In the face of Nazi evil, in the face of personal struggles, in the face of public health crises, Joseph Gordon did not resign himself to silently accepting the circumstances of his life and the world as beyond his control or dictated by immutable fate. He understood that what matters in life is how a person responds to what happens to him or her in life.

The name Yehoshuah comes from my mother's father, Imre Goldschmied. He was born in 1904 in Kapuvar, Hungary. He moved to Budapest and married my grandmother, Boris, in 1933. He worked as an electrician and took his nephew skiing down the hills of Buda in the days before electric chair lifts. Like many other Jewish men during those dark years, he was rounded up and forced to work in labor battalions for the Hungarians in their fight against the Russians. According to the records available, Imre Goldschmied died in January 1943 in the Ukraine, when my mother was just 4 years old.

Those that remember Imre talk about him as generous and thoughtful. A man with a heart of gold, who desperately wanted to survive for the sake of his wife and child. The postcards we have from him during that time tell of a man who loved and yearned to be back with his family. Despite the deprivation he experienced, no one could take away his love for his family.

The memories of these noble Jewish men live on in Yosef Yehoshua. My blessing to him is that he grow to embody the values --- the love of Judaism, family and the world --- demonstrated by his two great grandfathers.

Tuviah Yitzchak, or Toby, is named after my mother's first cousin Tibor Weisz and Chaya's great-uncle Edwin Glantz.

Tibor, was born in 1937 in Kapuvar, Hungary. The son of my mother's aunt, Len'ka, and Laszlo Weisz. The annihilation of Hungarian Jewry took place in 1944 with alarming speed. Len'ka and Tibor were taken to Auschwitz and never returned. He was 7 years old. Like so many children who died in the Shoah, little is known about him, not even his Hebrew name. We've chosen the names Toby and Tuviah in his memory.

Toby's middle name Yitzchak comes from his great-great-uncle, Grandma's brother, Edwin Glantz. Itzie, as he was known, was born in 1922 in Scranton, Pennsylvania. He is remembered as a very smart, good-looking and lovable person. He was loved by everyone, especially his father since he was his first son after having had three daughters.

He fought in the U.S. Army during World War II, and lost his life on January 21, 1944 in Italy during the disastrous battle at the Rapido River, considered one of the U.S.'s greatest military blunders during the war. He is buried in Italy at the Sicily-Rome American Cemetery.

SUPPLIED MATERIAL –
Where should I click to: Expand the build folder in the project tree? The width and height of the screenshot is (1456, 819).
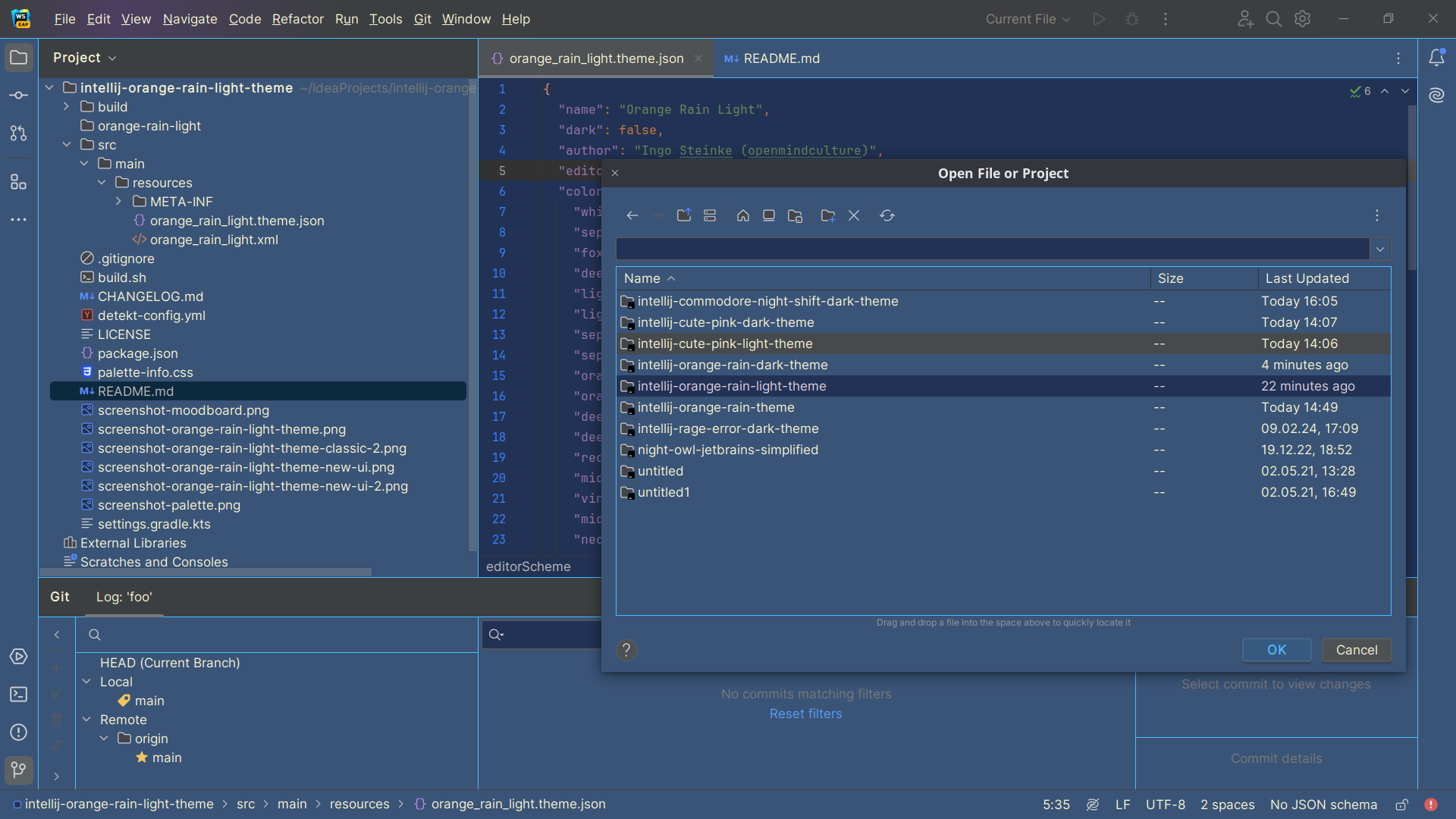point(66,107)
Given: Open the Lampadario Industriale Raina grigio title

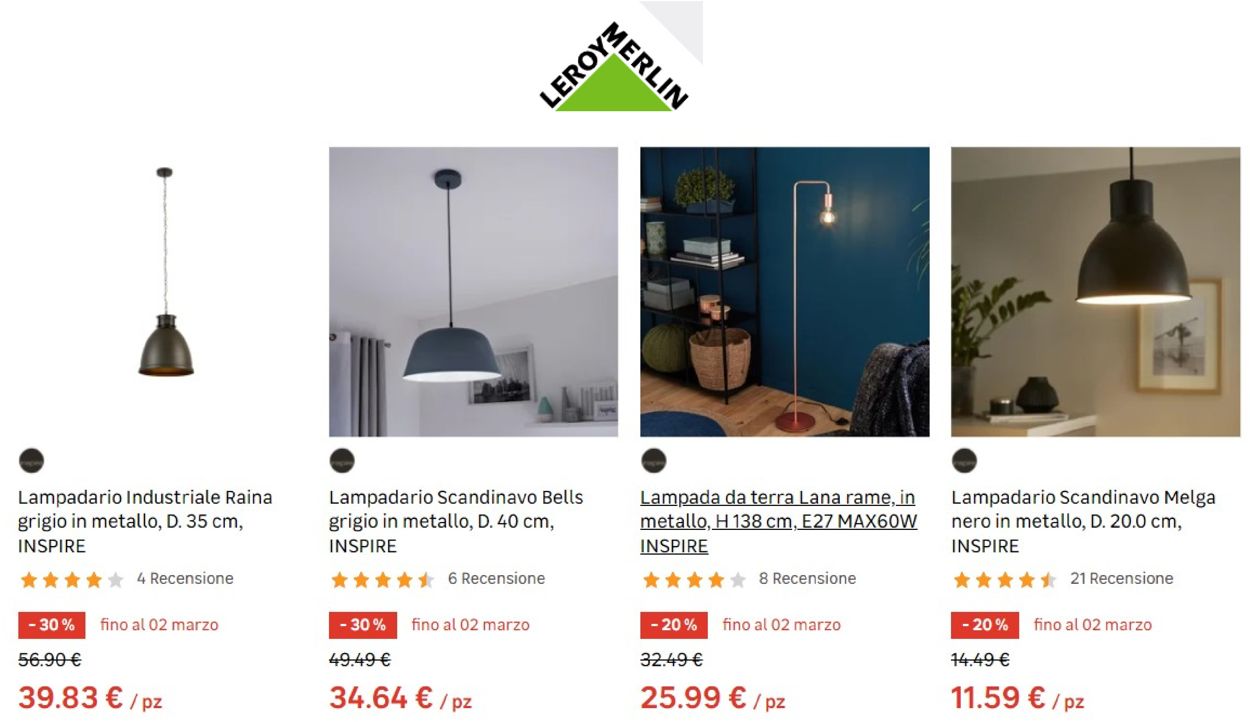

REQUIRED WORK –
**A)** Restate the family names text word for word, everything from "Those that remember" down to "for his family.".
**B)** Turn the paragraph of the family names text that opens "Tibor, was born in 1937" into a short list of its main facts.
Nothing here depends on the lines.

SOLUTIONS –
**A)**
Those that remember Imre talk about him as generous and thoughtful. A man with a heart of gold, who desperately wanted to survive for the sake of his wife and child. The postcards we have from him during that time tell of a man who loved and yearned to be back with his family. Despite the deprivation he experienced, no one could take away his love for his family.

**B)**
- Tibor was born in 1937 in Kapuvar, Hungary, the son of the writer's mother's aunt, Len'ka, and Laszlo Weisz.
- The annihilation of Hungarian Jewry took place in 1944 with alarming speed.
- Len'ka and Tibor were taken to Auschwitz and never returned. Tibor was 7 years old.
- Little is known about him, not even his Hebrew name.
- The names Toby and Tuviah were chosen in his memory.